Brasília, 23 (AE) - O presidente da Federação das Indústrias do Estado de São Paulo (Fiesp), Horácio Lafer Piva, disse hoje que "São Paulo vai gritar de forma bastante consequente e colocar o peso da economia nas discussões da reforma tributária daqui para frente". Apesar de satisfeita com a aprovação da emenda na comissão especial da Câmara dos Deputados hoje, por 35 votos a um, a entidade está preocupada com a oposição de um grupo de governadores. "Os Estados que alegam o medo de perder receitas e autonomia de tributar, no fundo querem continuar fazendo guerra fiscal", afirmou Piva ao Estado.
Na avaliação do presidente da Fiesp, o Brasil não pode mais deixar de considerar a competitividade da economia como o item número um de sua agenda. "Por isso, é imprescindível não perder o bonde da história e adiar a reforma tributária para 2003, em consequência das eleições marcadas para os próximos dois anos. Tem que ser já", afirmou. Ele teme que os destaques - emendas em separado que começam a ser votadas na próxima quarta-feira na comissão especial - acabem desfigurando o projeto do relator, deputado Mussa Demes (PFL-PI), apoiado pela Fiesp.
Piva disse estar "irritado" com a posição de 14 governadores reunidos ontem (22) em Maceió (Alagoas). Em documento oficial, eles afirmaram não aceitar a proposta de reforma tributária do relator por entenderem que ela fere a autonomia dos Estados. Eles reafirmaram a necessidade de manutenção da competência tributária dos Estados sobre o Imposto sobre Circulação de Mercadorias e Serviços (ICMS), que no projeto em discussão na Câmara dos Deputados é transformado em um "novo ICMS" compartilhado entre os Estados e a União, porém com legislação nacional. Hoje, os governos estaduais possuem total autonomia sobre o imposto.

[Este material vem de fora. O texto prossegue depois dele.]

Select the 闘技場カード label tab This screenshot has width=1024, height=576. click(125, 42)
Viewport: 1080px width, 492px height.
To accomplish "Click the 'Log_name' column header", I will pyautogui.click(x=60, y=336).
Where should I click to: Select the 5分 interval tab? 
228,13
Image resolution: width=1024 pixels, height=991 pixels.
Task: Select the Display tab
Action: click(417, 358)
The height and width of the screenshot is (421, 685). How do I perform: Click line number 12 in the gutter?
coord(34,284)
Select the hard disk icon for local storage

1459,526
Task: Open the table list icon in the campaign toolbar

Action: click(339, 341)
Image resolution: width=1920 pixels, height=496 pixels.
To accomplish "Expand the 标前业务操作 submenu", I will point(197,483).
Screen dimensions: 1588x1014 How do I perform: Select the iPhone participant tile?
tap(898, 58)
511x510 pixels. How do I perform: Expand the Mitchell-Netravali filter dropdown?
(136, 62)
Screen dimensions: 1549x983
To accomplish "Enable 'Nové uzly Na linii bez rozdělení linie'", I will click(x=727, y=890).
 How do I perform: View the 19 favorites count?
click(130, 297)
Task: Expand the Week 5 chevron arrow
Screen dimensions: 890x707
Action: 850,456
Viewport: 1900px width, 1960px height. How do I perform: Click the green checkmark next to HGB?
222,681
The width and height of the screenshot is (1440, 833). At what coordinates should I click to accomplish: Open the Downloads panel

"Será que esses Estados não percebem que ao se posicionarem a favor da guerra fiscal estão forçando o Estado de São Paulo também entrar nessa disputa nada saudável?", questionou Piva. Ele lembrou que São Paulo possui várias vantagens comparativas com outras regiões do País. "E se além disso o governo paulista adotasse medidas de facilitação de pagamento de tributos, facilmente juntaríamos mais de 50 empresas e aprovaríamos essa guerra fiscal", afirmou o presidente da Fiesp. Ele ressaltou, no entanto, que esse seria o pior caminho a ser seguido.